Bon. Le vieux scribe italien a passé l’arme à gauche. Il n’en restait plus beaucoup des comme lui, des bon gros intellectuels bien barrés, capables de tordre un peu la littérature, de s’amuser avec elle, sans rien perdre en profondeur. Des types de la trempe d’un Grass, d’un Albert Cohen, d’un Saramago. Des gars d’un autre âge. Alors quand j’ai appris ça, un peu par association d’idée, un peu par nostalgie morbide, j’ai rouvert Numéro Zéro, que j’avais laissé moisir dans un coin, dieu sait pourquoi.
Au premier coup d’œil, ce petit roman ne ressemble pas beaucoup au reste de l’œuvre d’Eco. La taille, déjà, y est pour quelque chose. Beaucoup plus court que les précédents. Et le style. Carrément verbal et d’une rare détente slipistique, même pour le gros barbu. Mais on retrouve son thème favori, l’erreur. Là on n’est pas perdu. Il n’a jamais fait que ça, dans ses romans, parler de mecs qui se gouraient complètement sur l’essentiel.
Ce coup-ci, il nous emmène dans les années 1990, au sein d’une rédaction un peu loufoque, puisqu’elle bosse pour un journal qui verse plus ou moins dans la futurologie. Le principe de ce quotidien, Domani (Demain), c’est de décrire, en se basant sur les événements survenus dans la journée, ce qui se passera probablement le lendemain et dans les semaines à venir. Là, on est déjà le domaine du bizarre, il faut bien l’admettre. Ajoutez à cela que le journal n’existe pas encore à proprement parler, puisqu’on en est à fabriquer un numéro zéro, qui doit avoir toute l’apparence des vrais numéros une fois qu’ils paraîtront. Sauf que… On fait comme si ledit numéro zéro était sorti à une date bien antérieure à sa rédaction. Dans ces conditions, la prospective devient un exercice assez facile. Le but ? Éveiller la curiosité du lecteur, et lui donner l’envie de suivre le quotidien quand il sera vraiment lancé. Bref, pour l’instant, c’est du chiqué.

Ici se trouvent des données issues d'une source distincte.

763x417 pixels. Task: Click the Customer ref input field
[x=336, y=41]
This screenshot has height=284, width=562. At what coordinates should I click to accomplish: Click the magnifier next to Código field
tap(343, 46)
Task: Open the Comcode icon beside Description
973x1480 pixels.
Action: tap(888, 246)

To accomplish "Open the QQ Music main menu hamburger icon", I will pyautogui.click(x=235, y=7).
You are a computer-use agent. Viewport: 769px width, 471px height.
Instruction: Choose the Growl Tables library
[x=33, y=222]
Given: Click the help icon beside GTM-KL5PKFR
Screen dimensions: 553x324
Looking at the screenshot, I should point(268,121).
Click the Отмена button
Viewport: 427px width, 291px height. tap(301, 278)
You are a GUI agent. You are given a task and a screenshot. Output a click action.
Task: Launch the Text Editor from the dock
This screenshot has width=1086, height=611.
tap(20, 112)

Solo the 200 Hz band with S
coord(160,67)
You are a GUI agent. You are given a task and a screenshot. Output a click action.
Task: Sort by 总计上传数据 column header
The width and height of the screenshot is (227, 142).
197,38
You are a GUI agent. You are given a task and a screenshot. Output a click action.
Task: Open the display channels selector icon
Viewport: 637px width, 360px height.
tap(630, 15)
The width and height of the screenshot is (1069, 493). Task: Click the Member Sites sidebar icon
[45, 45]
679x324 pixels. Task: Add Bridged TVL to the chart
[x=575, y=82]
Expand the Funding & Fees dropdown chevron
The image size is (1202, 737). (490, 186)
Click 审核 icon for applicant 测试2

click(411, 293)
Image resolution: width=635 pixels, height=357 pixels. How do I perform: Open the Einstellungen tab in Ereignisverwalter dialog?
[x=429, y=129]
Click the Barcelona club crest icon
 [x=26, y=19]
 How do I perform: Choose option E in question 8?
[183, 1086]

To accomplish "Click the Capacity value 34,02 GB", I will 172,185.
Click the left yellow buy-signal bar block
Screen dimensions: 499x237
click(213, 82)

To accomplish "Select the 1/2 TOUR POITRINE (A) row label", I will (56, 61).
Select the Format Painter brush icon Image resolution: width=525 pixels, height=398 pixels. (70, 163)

Et on n’est pas au bout de l’absurde, loin s’en faut. Le propriétaire du journal a des motivations pour le moins mystérieuses. D’ailleurs, tout le monde parle de lui mais on ne le voit jamais. Et les membres de la rédaction sont tous un peu tarés. On a droit à un rédac-chef tyrannique et complètement à côté de ses pompes, à une ex-journaliste de magazines people à moitié autiste, à un pigiste conspirationniste et limite nécrophile… Tout ça sur fond de roman à suspense, puisque l’un de ces types se met à enquêter sur une affaire brûlante qui dérange pas mal de gros bonnets.
Mais les codes du polar journalistique sont utilisés comme un leurre. On navigue quelque part entre le divertissement burlesque et la fable philosophique. Vous l’aurez compris, Umberto Eco nous a gratifié d’un dernier pied de nez. Et je ne résiste pas, pour conclure, à partager avec vous l’une des géniales prophéties du rédac-chef de Domani :
Les téléphones portables, avait répliqué Simei, ça ne va pas durer. Primo, ils coûtent les yeux de la tête et rares sont ceux qui en ont les moyens. Secundo, les gens s’apercevront d’ici peu qu’il n’est pas indispensable de téléphoner à tout le monde et n’importe quand, ils regretteront les conversations privées, en tête à tête, et à la fin du mois, ils recevront une facture exorbitante. C’est une mode qui durera un an ou deux au maximum. Pour le moment, les téléphones portables ne sont utiles qu’aux adultes qui souhaitent éviter d’utiliser le téléphone de la maison, et peut-être aux plombiers, qui sont susceptibles d’être appelés à tout instant quand ils sont en déplacement. Qui d’autre ? Pour nos lecteurs, qui en majorité n’en possèdent pas, le sujet n’a aucun intérêt, et pour ceux qui en ont un, peu nombreux, ça ne leur ferait ni chaud ni froid, pire : ils nous prendraient pour des snobs, des radicaux chics.